Les avancées les plus décisives ne font pas toujours la une. Elles progressent souvent à bas bruit, loin des projecteurs, mais façonnent durablement l’avenir d’un pays. L’attribution récente de financements du Conseil européen de la recherche, pour un montant total de 728 millions d’euros, appartient à cette catégorie de nouvelles discrètes mais structurantes. Parmi les 349 projets sélectionnés cette année, 2 seront développés au Portugal.
Un chiffre modeste en apparence, mais qui témoigne d’une évolution profonde : celle d’un pays qui s’impose progressivement comme une terre d’accueil crédible pour la science de pointe européenne.
Des bourses parmi les plus compétitives d’Europe
Les financements attribués relèvent du programme « Consolidator Grants » du Conseil européen de la recherche, destiné à des chercheurs en milieu de carrière. Il s’agit de l’un des dispositifs les plus sélectifs du continent, conçu pour soutenir une recherche dite de frontière, ambitieuse, parfois risquée, mais à fort potentiel de rupture.
Être retenu dans ce cadre ne récompense pas seulement une idée. Cela reconnaît un parcours scientifique solide, une capacité à structurer une équipe et à ouvrir de nouvelles voies de connaissance. Le fait que deux de ces projets aient choisi le Portugal comme base de travail n’est donc pas anodin.

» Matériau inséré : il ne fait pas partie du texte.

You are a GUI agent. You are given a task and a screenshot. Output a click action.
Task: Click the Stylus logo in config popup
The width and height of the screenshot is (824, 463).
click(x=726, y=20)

Comprendre le vivant, du passé de l’évolution au cerveau humain
Le premier projet sera développé à l’Instituto Superior Técnico, à Lisbonne. Dirigé par Ricardo Araújo, il bénéficie d’un financement de 2 millions d’euros pour explorer l’origine évolutive de l’endothermie, cette capacité qu’ont certains organismes à réguler leur température interne. Une question fondamentale, au cœur de l’histoire du vivant, dont les implications dépassent largement le champ de la biologie évolutive.
Le second projet prendra place à la Fondation Champalimaud, également à Lisbonne. Juan Álvaro Gallego, chercheur en neurosciences, a choisi le Portugal pour y développer ses travaux, bien qu’il ait présenté sa candidature alors qu’il travaillait à l’Imperial College de Londres. Doté de 2,1 millions d’euros, son projet vise à mieux comprendre les mécanismes cérébraux impliqués dans l’apprentissage et l’exécution de mouvements spécialisés.
Ces recherches ouvrent des perspectives concrètes dans des domaines aussi variés que la rééducation neurologique, le traitement de maladies du cerveau ou encore le développement de systèmes robotiques inspirés du fonctionnement humain.
Un signal fort pour l’attractivité scientifique du pays
Au-delà des thématiques abordées, ces choix racontent quelque chose du moment que traverse le Portugal. Longtemps, le débat national s’est concentré sur la difficulté à retenir les talents et sur le départ des chercheurs vers l’étranger. Aujourd’hui, un mouvement inverse commence à se dessiner.
Des scientifiques de premier plan choisissent le Portugal pour y mener leurs recherches les plus ambitieuses, attirés par la qualité des institutions, les infrastructures disponibles et un environnement scientifique de plus en plus mature. Ces financements européens ne soutiennent pas seulement des projets : ils permettent de constituer des équipes, de renforcer des laboratoires et d’attirer de jeunes chercheurs venus d’autres pays.
Quand la recherche construit l’avenir à long terme
Il faut aussi rappeler que ces bourses sont attribuées à des centres de recherche répartis dans 25 pays européens. Dans ce contexte hautement concurrentiel, la capacité du Portugal à s’imposer reflète autant le mérite individuel des chercheurs que le travail de fond mené par des institutions comme l’Instituto Superior Técnico ou la Fondation Champalimaud.
Dans un pays où le débat public se focalise souvent sur le court terme, cette reconnaissance agit comme un rappel essentiel. Investir dans la science, c’est investir dans le futur : créer du savoir, nourrir l’innovation, générer de la valeur économique et renforcer la capacité de décision collective. Les résultats ne sont pas immédiats, mais ils constituent le socle sur lequel repose tout le reste.
Le Portugal est peut-être modeste par sa taille. Mais lorsqu’il parie sur la connaissance et l’excellence scientifique, il démontre qu’il a pleinement sa place à la table des grands. Ces nouvelles bourses européennes en sont une preuve silencieuse, mais durable.